The Montgomery City Council voted Tuesday night to rename a street from Jeff Davis Avenue to Fred D. Gray Avenue. Davis, 90, is a Black attorney who grew up on the street during the Jim Crow era and represented Martin Luther King Jr. and Rosa Parks during the civil rights movement.

The unanimous vote could prompt the $25,000 fine from the 2017 state law, but Mayor Steven Reed told news outlets that donors have already offered to pay the penalty on behalf of the city.

"We're becoming a destination for people who want to come and learn more about the history of this country, the good and the bad," Reed said. "And, block to block, this city is a tangible link to that history. The good, we strive to emulate. The bad, drives us to change...and to move closer to a more perfect union."

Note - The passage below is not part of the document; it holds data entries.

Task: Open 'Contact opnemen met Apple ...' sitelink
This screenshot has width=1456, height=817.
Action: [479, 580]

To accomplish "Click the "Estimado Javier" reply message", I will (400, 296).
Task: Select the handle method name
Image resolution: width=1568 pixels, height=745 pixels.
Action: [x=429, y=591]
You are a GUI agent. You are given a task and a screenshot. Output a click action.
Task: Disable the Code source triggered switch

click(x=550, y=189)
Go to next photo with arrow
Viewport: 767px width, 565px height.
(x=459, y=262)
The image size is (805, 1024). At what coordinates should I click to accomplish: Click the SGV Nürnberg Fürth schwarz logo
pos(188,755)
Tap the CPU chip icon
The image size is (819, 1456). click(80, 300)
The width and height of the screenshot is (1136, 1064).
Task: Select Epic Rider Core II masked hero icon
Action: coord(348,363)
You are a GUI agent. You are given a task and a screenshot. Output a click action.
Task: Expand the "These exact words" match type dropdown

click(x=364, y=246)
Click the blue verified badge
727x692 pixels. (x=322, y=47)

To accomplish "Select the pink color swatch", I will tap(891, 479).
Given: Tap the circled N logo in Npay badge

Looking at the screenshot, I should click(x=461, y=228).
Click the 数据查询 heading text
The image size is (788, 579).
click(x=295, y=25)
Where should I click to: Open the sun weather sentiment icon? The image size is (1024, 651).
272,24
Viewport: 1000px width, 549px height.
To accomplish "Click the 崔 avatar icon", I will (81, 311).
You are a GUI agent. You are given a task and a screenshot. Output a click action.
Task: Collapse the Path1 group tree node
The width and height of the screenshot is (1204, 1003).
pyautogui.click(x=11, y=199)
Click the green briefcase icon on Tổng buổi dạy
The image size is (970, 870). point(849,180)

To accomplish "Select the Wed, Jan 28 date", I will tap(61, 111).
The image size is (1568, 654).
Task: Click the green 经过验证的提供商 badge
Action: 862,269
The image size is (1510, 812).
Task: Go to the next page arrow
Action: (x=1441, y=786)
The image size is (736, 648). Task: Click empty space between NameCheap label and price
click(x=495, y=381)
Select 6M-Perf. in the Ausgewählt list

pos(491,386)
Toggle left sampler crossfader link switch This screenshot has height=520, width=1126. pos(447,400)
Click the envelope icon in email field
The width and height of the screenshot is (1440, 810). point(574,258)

For more reporting from the Associated Press, see below.

Fred D. Gray
The Montgomery (Alabama) City Council voted unanimously to change the name of Jeff Davis Avenue to honor Black civil rights attorney Fred D. Gray. Above, Gray attends a reception honoring the 50th anniversary of the Selma to Montgomery march at the Rosa Parks Library Museum on March 6, 2015, in Montgomery. Jason Davis/Getty Images for 51 Miles Forward

"When I think of heroes who exemplify the best in our city, [Gray] is certainly at the forefront of that," said Reed, the city's first Black mayor. He initially proposed the change in December.

Gray still practices law in Tuskegee, east of Montgomery. He told the Montgomery Advertiser the city had kept him informed.

"This is a project of the mayor's," he said. "He expressed it to me. I was very happy about it. And I am very happy about it."

Gray was a young lawyer when Parks was arrested for refusing to give her bus seat to a white man in 1955 in defiance of the city's segregation laws. He represented her and King, then a young pastor who led the yearlong bus boycott that followed.

Gray is currently representing Tuskegee residents in a lawsuit aimed at removing a Confederate monument from a public square in the nearly all-Black city.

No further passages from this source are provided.